4年生のシーズンはとにかくつらかったです。自分が打たないといけないというプレッシャーが常にある一方で、結果が出せずチームに貢献できていなかったので…。秋も「いい感覚」がないままシーズンに入ったのですが、副将・4番として弱い姿勢を見せることはできないと、感覚をつかむためにとにかくバットを振り込んでいました。打てなくてもいつもと同じ立ち振る舞いをし続けることの大事さは、先輩たちから教わったものです。早慶戦あたりからボールの見え方や打撃の感覚がようやく良くなり、1戦目ではホームランを打つこともできましたが、2位までいけたのは他の選手たちのおかげです。個人としては苦しんだシーズンでしたが、この経験はこれからに生きていくと思っています。

2022年秋季リーグ戦の早慶戦1戦目で本塁打を放つ蛭間選手(写真提供:早稲田スポーツ新聞会)
――4年間を通じて記憶に残っているエピソードはありますか?
やはり2年生の秋のシーズンが記憶に残っています。コロナ禍で感染拡大が進んでいる時期に同期の部員たちと外出したことで一時退寮の処分となり、先輩やチームだけでなく、両親にも大きな迷惑をかけました。失ってしまった信頼を取り戻すためには、一からスタートし直すしかありませんでした。あのとき父から「とにかく練習を頑張って、姿で見せろ」と言われたことを覚えています。その後はチームの力になりたいという一心でした。その気持ちがその年の早慶戦での逆転ホームランにもつながったのだと思います。仲間のために頑張ることには計り知れない力があるということも、そのときに感じました。
<心に刻まれる伝説の一発!>
10季ぶりの早大優勝に導いた蛭間拓哉(②浦和学院)。崖っぷちの状況で初球を捉えた伝説のバックスクリーン弾!強打の2年生が連日決勝弾を放ち早大が歓喜に沸いた!#big6tv #六大学野球 #早稲田 #蛭間拓哉 #浦和学院 pic.twitter.com/WVKYMEFIbF— BIG6.TV (@big6_tv) November 8, 2020
2020年東京六大学野球秋季リーグ戦の早慶戦で2戦連続本塁打を放った蛭間選手。2戦目での一打は9回2アウトからの逆転弾となり、早稲田大学を10季ぶり46度目の優勝に導いた
振り返ると、4年間のうち8割はきつかったですね。それでも小宮山監督から準備を怠らないことの大切さや一球一球の大事さを教わったことは大きかったです。また、コーチからは人間としての立ち振る舞いを学びました。野球は技術だけではなく人間力が重要になってきます。練習やプレーの細かいところが、チャンスや大舞台での結果につながってくるんです。とにかく地道に努力するしかないと、それは4年間の経験として、身に染みて感じています。
――早稲田大学の野球部に入って良かったと思うことはありますか。
それは早慶戦です。負けてはいけないという伝統の重みだけでなく観客の入り方や雰囲気などが他の試合とは全く異なりました。早慶戦のあの感覚はやはり特別で、他では得難いものです。
実は高校生のとき、プロか大学進学かで迷っていたのですが、大学に進学するなら早稲田大学だと思っていました。野球の伝統やレベルが、他大学とは違うと感じていたからです。結局、今の自分ではプロになれたとしても活躍することはできない、大学できちんと準備してからプロ野球の世界に進もうと決めたんです。だから、早稲田大学にはプロに入るために進学しました。

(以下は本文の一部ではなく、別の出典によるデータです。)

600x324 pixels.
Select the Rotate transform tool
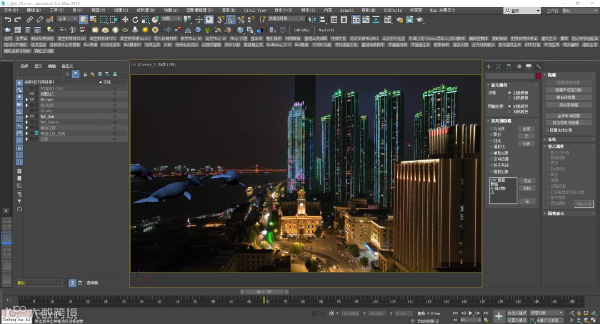pyautogui.click(x=134, y=19)
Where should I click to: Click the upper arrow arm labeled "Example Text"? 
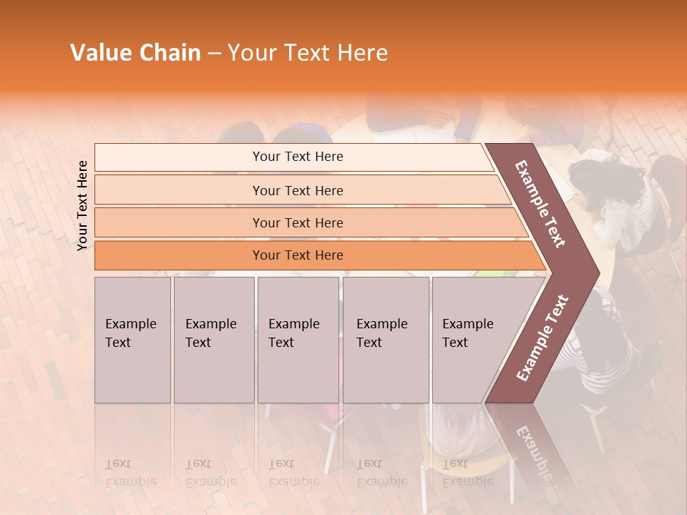point(541,205)
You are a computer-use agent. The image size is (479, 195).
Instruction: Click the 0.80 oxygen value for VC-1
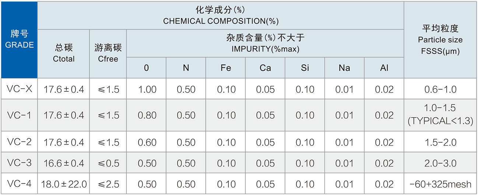click(x=147, y=115)

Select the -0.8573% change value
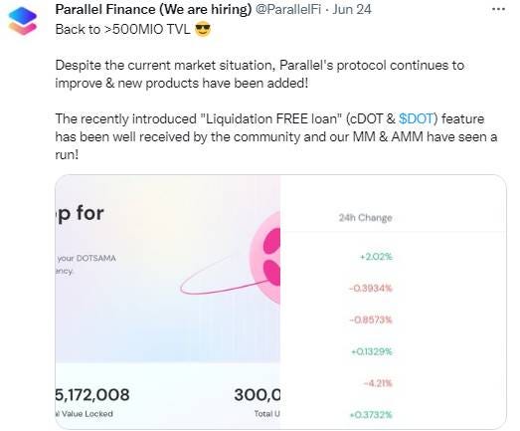(371, 320)
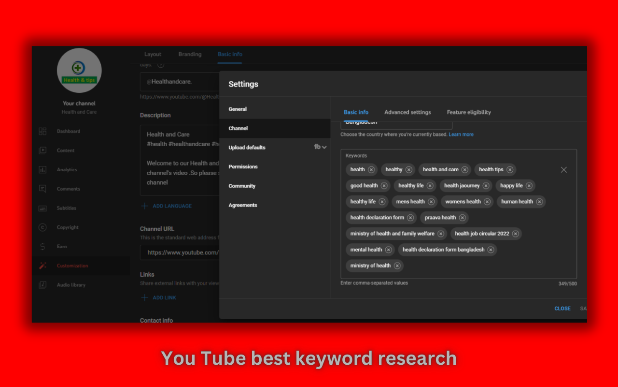Switch to Advanced settings tab
The height and width of the screenshot is (387, 618).
tap(407, 112)
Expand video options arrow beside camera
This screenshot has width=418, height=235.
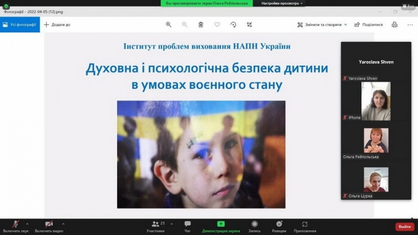point(63,223)
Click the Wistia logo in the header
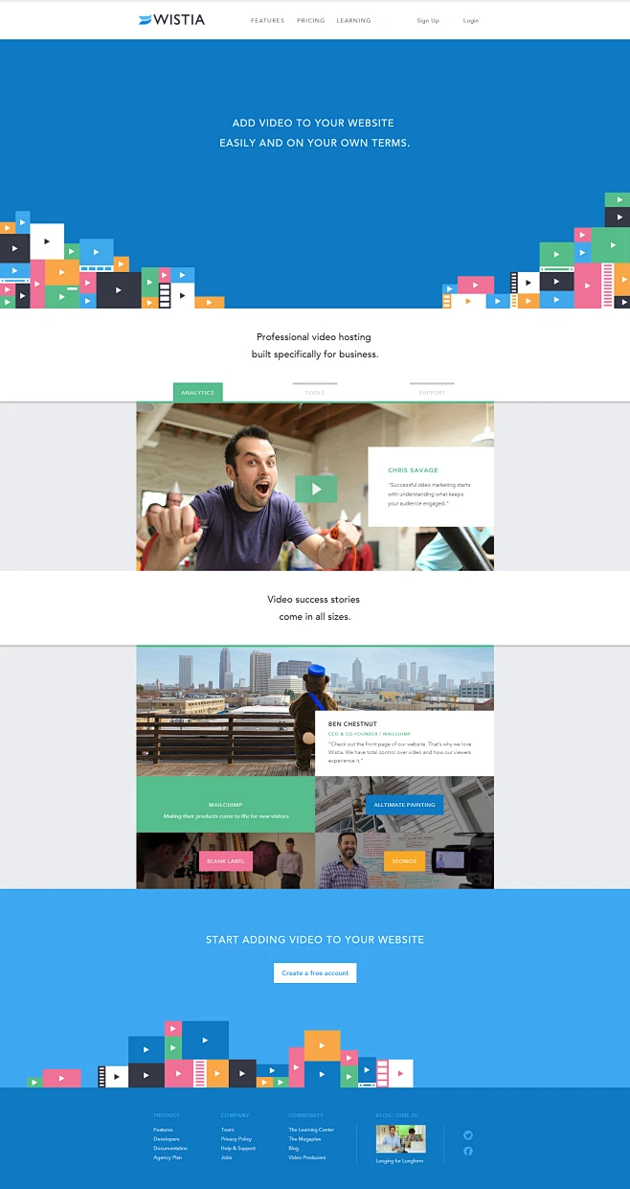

早慶戦はリーグ戦の最終週に開催。2022年秋季リーグでは早稲田大学が2連勝を飾り、慶應義塾大学の優勝を阻止した。写真は試合終了後の選手たちの様子(蛭間選手は右端)(写真提供:早稲田スポーツ新聞会)
――スポーツ科学部ではどのような学びがありましたか?
ゼミでは動作解析などを学んだり、授業では瞑想(めいそう)やヨガ、栄養学を勉強したりしました。動作解析は自分の打ち方を客観的に見てイメージするのに役立っていますし、瞑想やヨガは心の落ち着かせ方といったメンタルトレーニングにつながっています。スポーツ科学部に入るからには、きちんと学問的なことも身に付けておきたいという気持ちがありました。学業と野球との両立は大変でしたが、周りの人に助けてもらいながら学ぶことができました。大学での勉強は野球にもしっかり結び付いているなと感じますし、プロ野球選手としてもプラスになっていくはずです。

「開幕一軍」を目指し、色紙に書き込む蛭間選手
――最後に、プロ野球選手になるにあたって、今後の課題や目標とする選手像を聞かせてください。
全部強化しないといけません。バッティングもそうですし、その他のプレーも全て、もっと高いレベルでやらなければならないと思っています。これまで以上にいろいろなことに挑戦して、自分のプレーを向上させていきたいです。
目標は首位打者です。三振が少なく、勝負強い選手を目指しています。埼玉西武ライオンズでは栗山巧選手がお手本ですし、他では吉田正尚選手(ボストン・レッドソックス)も目標の一人です。また、山本由伸選手(オリックス・バファローズ)や佐々木朗希選手(千葉ロッテマリーンズ)など、パ・リーグには好投手が多いので、早く一軍の打席に立ってみたいです。
僕自身、小さいときにプロ野球の試合を観に行って、夢と希望を与えてもらいました。野球人口を増やすのに貢献したいという気持ちがあるので、そのためには自分が埼玉西武ライオンズの顔となる選手になり、さらには日本を代表する選手として活躍するしかないと思っています。自分の人生をかけて臨むプロ野球の世界。高い技術を持つ選手たちの中で結果を出すためには、早稲田大学の野球部で学んだ「準備すること」の意味がさらに大切になっていくと考えています。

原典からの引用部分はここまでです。